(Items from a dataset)
......

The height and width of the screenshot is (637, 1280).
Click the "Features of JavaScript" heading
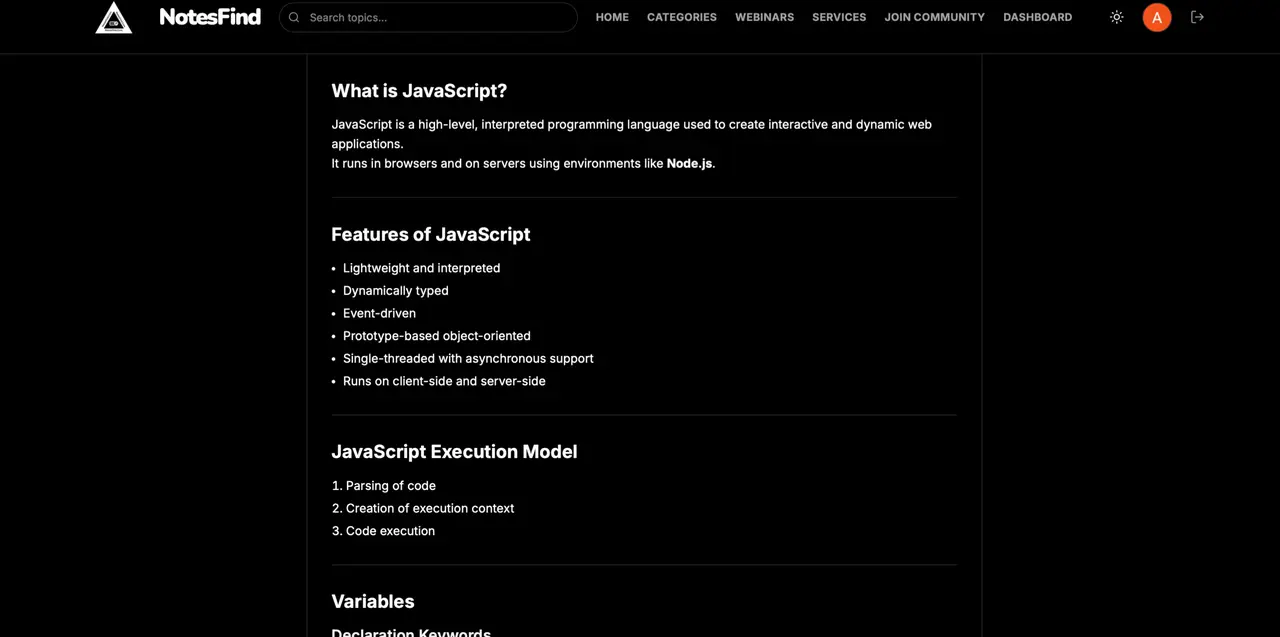431,234
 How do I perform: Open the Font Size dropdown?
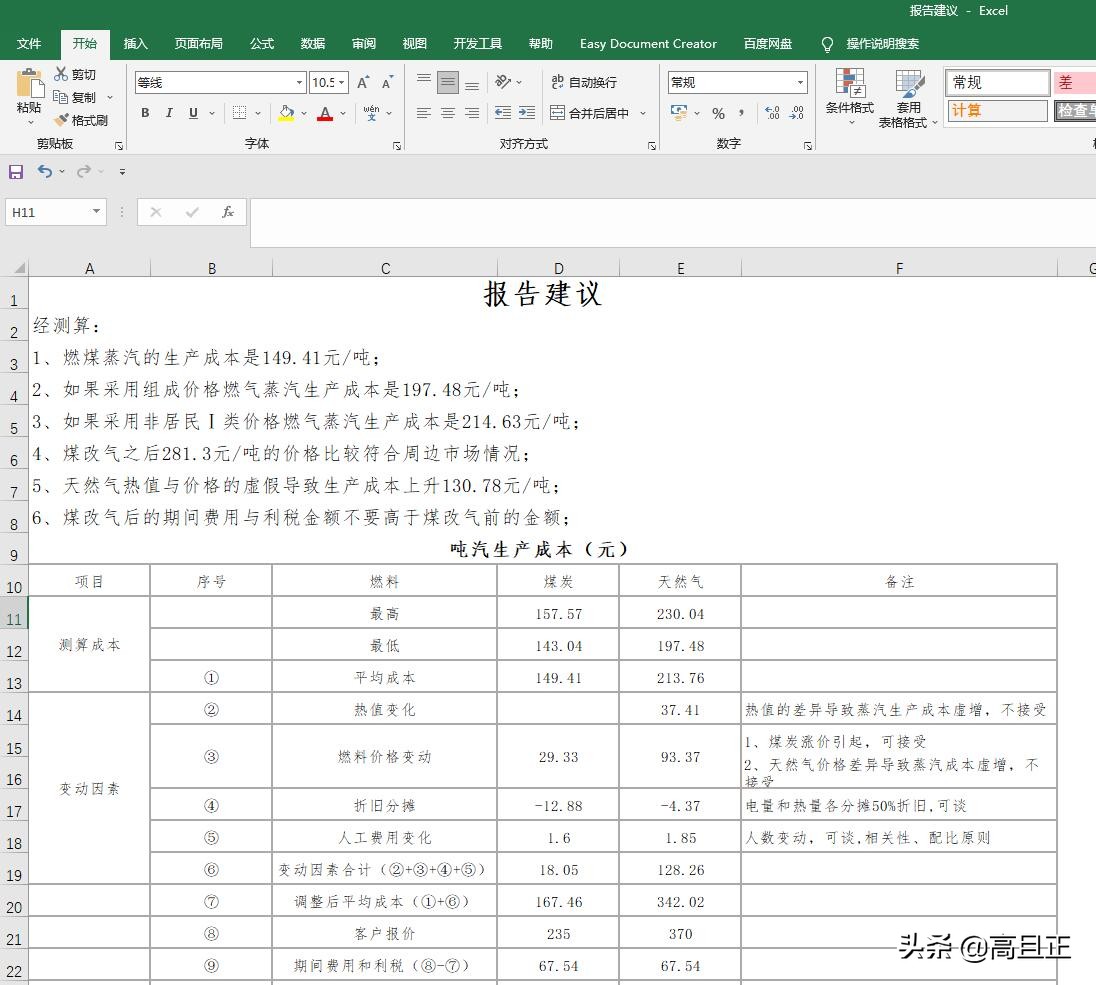(x=340, y=82)
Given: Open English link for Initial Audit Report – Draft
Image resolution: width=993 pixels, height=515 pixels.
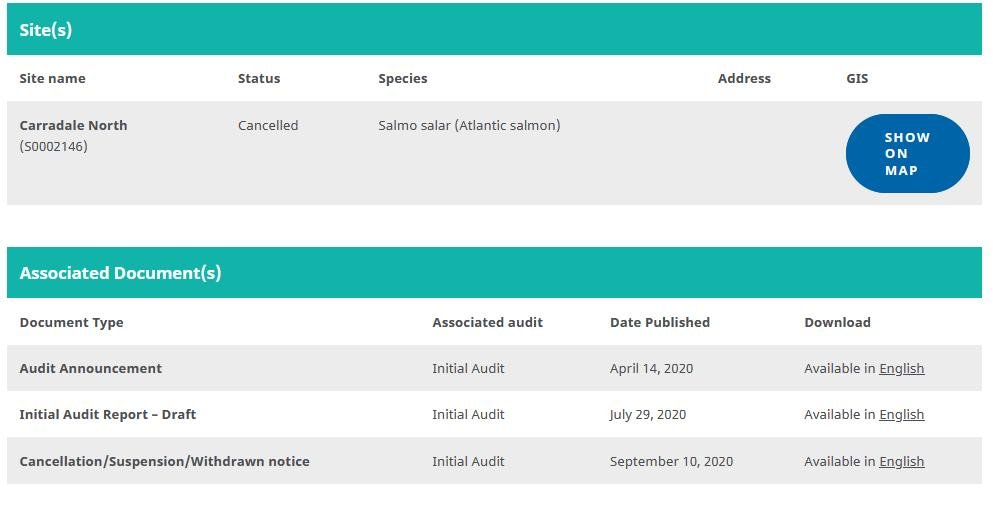Looking at the screenshot, I should coord(901,415).
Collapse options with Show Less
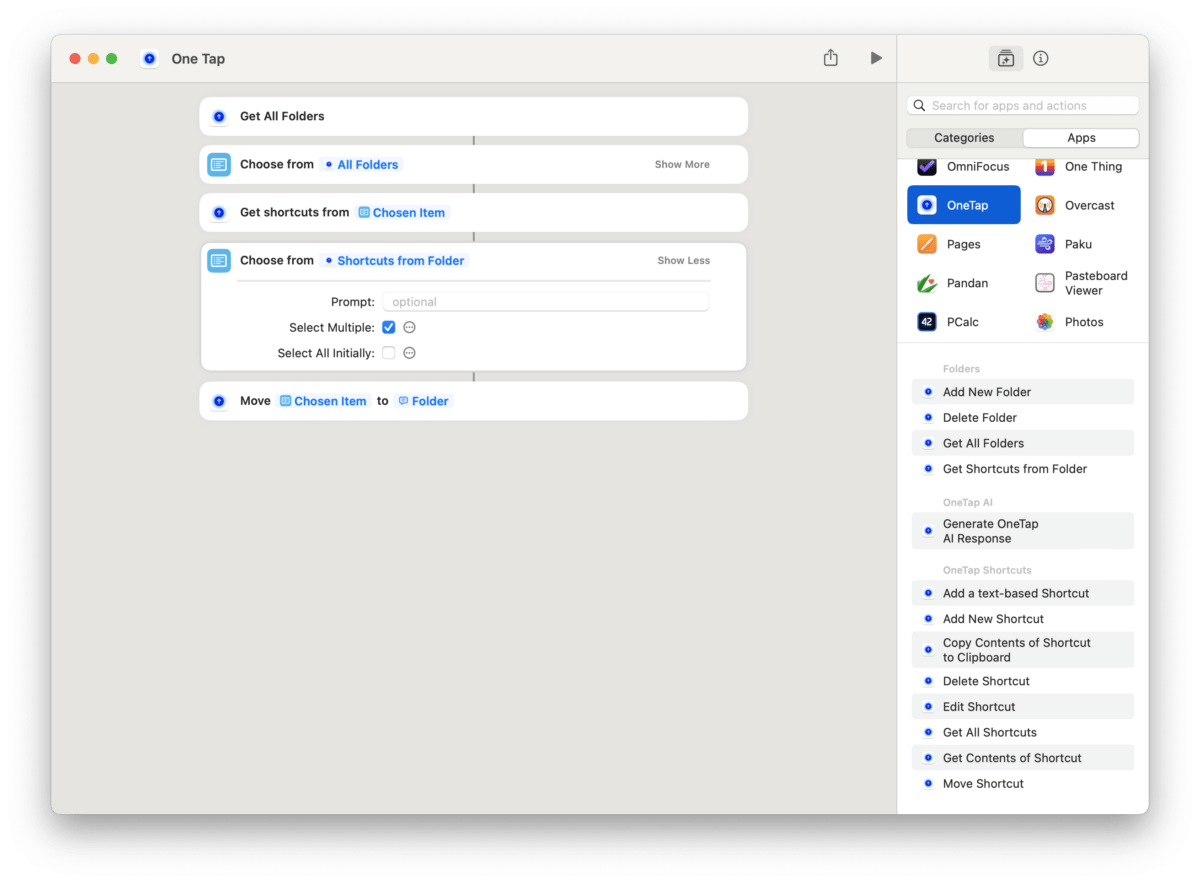Viewport: 1200px width, 882px height. click(x=683, y=260)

......

### [PROBLEM DESCRIPTION]
Copy every record above exactly, leaving out the pictures.

### [RESULT OF THIS EXERCISE]
The height and width of the screenshot is (637, 1280).
Click the "Features of JavaScript" heading
431,234
 How do I perform: Open the Font Size dropdown?
(x=340, y=82)
Given: Open English link for Initial Audit Report – Draft
Image resolution: width=993 pixels, height=515 pixels.
Looking at the screenshot, I should coord(901,415).
Collapse options with Show Less
Viewport: 1200px width, 882px height. click(x=683, y=260)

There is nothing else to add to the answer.